The distance F₁B₁ consists of two components: first, the rack displacement corresponding to the rotation of the gear from point B₁ to point C; and second, the vertical (Z-directional) spacing between the meshing point B₁ and the rack tooth tip F₁ along the tooth profile. The corresponding mathematical expression is given by Equation (3):

$${\mathrm{F}}_1{\mathrm{B}}_1={\displaystyle \frac{2\pi r}{180}}\arcsin [{\displaystyle \frac{\sqrt{{({\mathrm{B}}_1^{\mathrm{X}}-{\mathrm{C}}^{\mathrm{X}})}^2+{({\mathrm{CB}}_1)}^2}}{2r_a}}]+r{\sin }^2\alpha (\tan {\alpha }_a-\tan {\alpha }^{\prime })+h_a^{\ast }m\tan \alpha$$

(3)

By combining Equations (1)–(3), the relational equation for CF₁ can be obtained, which is expressed in terms of structural parameters as follows:

$$\begin{array}{l}{\mathrm{CF}}_1=h_a^{\ast }m\tan \alpha -2\sqrt{rm{h}_a^{\ast }}+r(\tan {\alpha }_a-\tan {\alpha }^{\prime })\\ \hspace{1em}\hspace{1em} +{\displaystyle \frac{2\pi r}{180}}\arcsin ({\displaystyle \frac{\sqrt{{[{(4rm{h}_a^{\ast })}^{0.5}-r{\cos }^2\alpha (\tan {\alpha }_a-\tan {\alpha }^{\prime })]}^2+{[h_a^{\ast }m+r\sin \alpha \cos \alpha (\tan {\alpha }_a-\tan {\alpha }^{\prime })]}^2}}{2r_a}})\end{array}$$

(4)

The structural parameters included in the equation are the module m, the addendum coefficient $h_a^{\ast }$, the gear pitch circle radius r, the gear tip circle radius r_a, the tip pressure angle α_a, and the meshing angle ${\alpha }^{\prime }$. Under standard installation conditions, the meshing angle ${\alpha }^{\prime }$ is equal to the pressure angle α of the dividing circle, which is 20°. Additionally, the addendum coefficient is set to $h_a^{\ast }=1$.
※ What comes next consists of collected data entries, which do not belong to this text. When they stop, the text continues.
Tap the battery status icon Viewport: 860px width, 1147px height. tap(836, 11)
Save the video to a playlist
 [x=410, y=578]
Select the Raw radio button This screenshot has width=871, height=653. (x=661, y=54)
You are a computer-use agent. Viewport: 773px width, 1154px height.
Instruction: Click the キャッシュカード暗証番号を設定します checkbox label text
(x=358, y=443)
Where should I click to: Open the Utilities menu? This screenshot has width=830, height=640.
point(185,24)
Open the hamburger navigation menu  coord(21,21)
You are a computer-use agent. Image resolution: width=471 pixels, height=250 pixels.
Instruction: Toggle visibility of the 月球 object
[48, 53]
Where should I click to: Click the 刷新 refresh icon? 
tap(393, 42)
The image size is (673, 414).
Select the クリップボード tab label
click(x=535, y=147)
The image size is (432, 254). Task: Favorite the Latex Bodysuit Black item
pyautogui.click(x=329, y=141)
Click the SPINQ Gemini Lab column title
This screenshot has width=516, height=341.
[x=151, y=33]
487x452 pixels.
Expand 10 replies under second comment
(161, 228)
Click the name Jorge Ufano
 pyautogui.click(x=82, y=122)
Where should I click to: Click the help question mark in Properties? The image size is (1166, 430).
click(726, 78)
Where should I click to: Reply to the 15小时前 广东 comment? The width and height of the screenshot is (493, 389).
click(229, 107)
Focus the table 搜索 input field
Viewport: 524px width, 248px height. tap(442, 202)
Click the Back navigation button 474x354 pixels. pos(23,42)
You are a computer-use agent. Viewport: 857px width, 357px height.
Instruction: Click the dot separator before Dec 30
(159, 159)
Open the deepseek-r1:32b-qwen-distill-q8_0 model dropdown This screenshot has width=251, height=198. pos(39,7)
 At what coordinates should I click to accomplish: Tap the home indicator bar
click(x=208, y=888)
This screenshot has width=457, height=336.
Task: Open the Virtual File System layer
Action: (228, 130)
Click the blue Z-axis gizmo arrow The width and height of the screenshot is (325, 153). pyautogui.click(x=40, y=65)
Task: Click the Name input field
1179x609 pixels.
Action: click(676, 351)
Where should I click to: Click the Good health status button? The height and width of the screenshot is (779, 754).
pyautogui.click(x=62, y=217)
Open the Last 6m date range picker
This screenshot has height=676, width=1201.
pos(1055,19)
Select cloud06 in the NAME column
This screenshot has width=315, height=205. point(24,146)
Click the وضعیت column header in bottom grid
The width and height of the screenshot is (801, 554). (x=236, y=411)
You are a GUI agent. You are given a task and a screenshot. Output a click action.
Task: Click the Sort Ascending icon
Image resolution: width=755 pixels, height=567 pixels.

Figure 4b illustrates the geometric relationship of the offset e during the meshing process. Let point T be a point on the involute tooth profile, which is also the tangent point between the tooth profile and the horizontal line and is located on the circle with radius r_i. The coordinates of point T are expressed as (T^X, T^Z). The offset distance e can be further decomposed into the distance from the disengaging point B₁ to the board surface (recorded as e₀) minus the maximum distance difference between the point B₁ and the tangent point T in the Z direction, i.e., max ($\left|{\mathrm{T}}^{\mathrm{Z}}\right|-\left|{\mathrm{B}}_1^{\mathrm{Z}}\right|$), where e₀ can be calculated based on the coordinates of point B₁, as given by Equation (5):

$$e_0=[r\sin a\cos a(\tan {\alpha }_a-\tan {\alpha }^{\prime })-h_a^{\ast }m]\times \tan \alpha +{\displaystyle \frac{1}{2}}\pi m-s_p-h$$

(5)

As shown in Figure 4b, during the disengagement phase, points T and B₁ can be considered to lie on the same involute tooth profile. Consequently, the coordinates of point T can be expressed in terms of those of point B₁ using a rotation matrix.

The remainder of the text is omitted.